Addressing the Log4j Vulnerability in Unifi Video 3.10.13

If you’ve been on the Internet at all today, you’ve probably heard that there is a pretty nasty RCE issue with log4j, a logging package for Java applications. The CVE is CVE-2021-44228, and is a pretty scary RCE bug that is already being exploited in the wild.

Update: I originally had comments in this post stating Ubiquiti should update the NVR software. I’ve since learned it’s officially deprecated and won’t be receiving any updates.

Update 2: Method 1 highlighted below was found to not actually mitigate the threat, as the version of log4j included doesn’t support the flag. I’ve been running Method 2 for some time and have had no issues. I recommend doing that.

Update 3: As far as I know this does not address the subsequent DoS vulnerability (CVE-2021-45105).

The Unifi Controller is already confirmed to use the afflicted version, and a new release has already been patched.

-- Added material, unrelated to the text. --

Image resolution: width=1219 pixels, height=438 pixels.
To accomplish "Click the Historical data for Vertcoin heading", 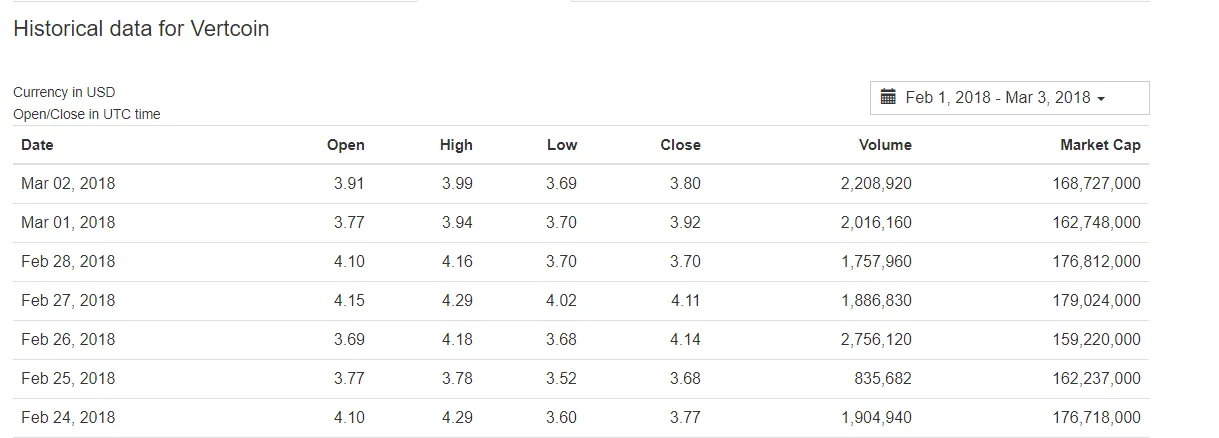I will (141, 29).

Since the Unifi Video NVR product is not supported anymore (they’ve shifted focus onto the dedicated hardware products and Unifi Protect), there is no update in the works for this older software. If you’re like me and still have one of these installs around, you’re probably wondering if it’s affected and how to fix it.

Yes, 3.10.13 contains an un-patched log4j version that is affected by the CVE. If you have a Unifi Video server and it’s exposed to the Internet, you’ll likely want to patch your system.

Method 1: Disable Lookups

This does not mitigate the threat (see update 2 above). It’s included just for historical reasons

This method sets a soft flag that prevents log4j from doing the external lookups that cause so many issues. There’s a community post that highlights the same workaround, and credit is due to them for sharing the solution as well.

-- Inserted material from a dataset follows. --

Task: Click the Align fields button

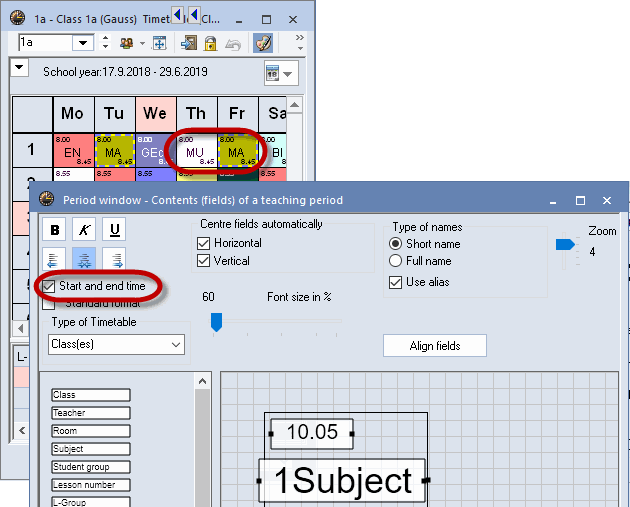Action: (x=435, y=345)
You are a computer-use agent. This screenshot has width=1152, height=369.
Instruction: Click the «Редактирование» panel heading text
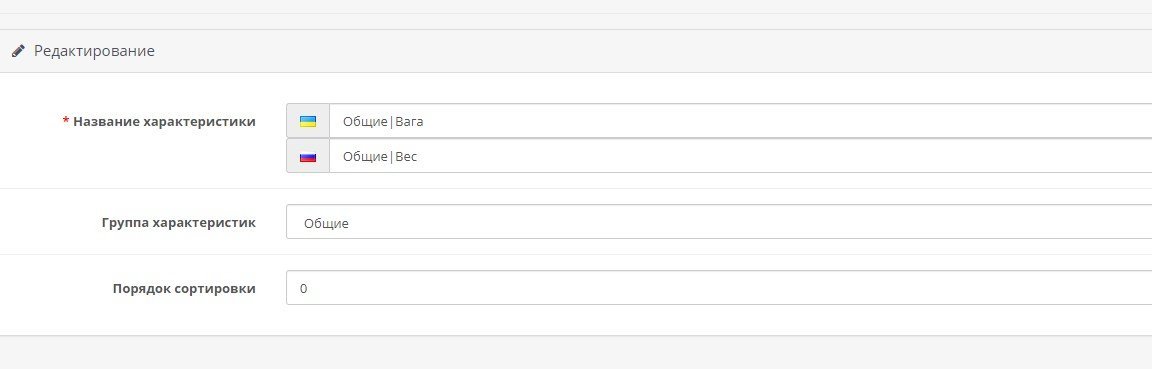pyautogui.click(x=94, y=51)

To patch things, edit /usr/sbin/unifi-video and find the JVM_OPTS section. This is around line 231 in the file. Searching for either JVM_OPTS or JVM_EXTRA_OPTS should get you pretty close.

Add this line before the JVM_OPTS line:

JVM_EXTRA_OPTS="-Dlog4j2.formatMsgNoLookups=true ${JVM_EXTRA_OPTS}"

Save that file and restart Unifi Video:

service unifi-video restart

What This Edit Does

/usr/sbin/unifi-video is a pretty long wrapper script for starting the Java process, MongoDB process, and some other processes to make Unifi Video work. We add the log4j2.formatMsgNoLookups=true option to JVM when it starts the Unifi Video JAR, which effectively mitigates the vulnerability.

Method 2: Remove the JndiLookup Class

This protects against both CVE-2021-44228 and CVE-2021-44228.

This is a bit more of a complex solution, but removes the vulnerable code from the application entirely. I’ve run this setup on my local instal without issue for some time now, so I’m confident in its stability.

This method is taken from VeraCode, and seems to work just fine on Unifi Video.

First, let’s take a backup of the jar we’re going to modify:

cd /usr/lib/unifi-video/lib
cp log4j-core-2.1.jar /root/log4j-core-2.1.jar.bak

Next, let’s remove the JndiLookup class from the log4j-core package:

zip -q -d log4j-core-*.jar org/apache/logging/log4j/core/lookup/JndiLookup.class

Restart Unifi Video as normal:

service unifi-video restart

What This Does

This patches the JAR file used by Unifi Video itself to not include the lookup class at all. This class, as far as I am aware, is the source of the vulnerable code. This removes the class entirely from the log4j library.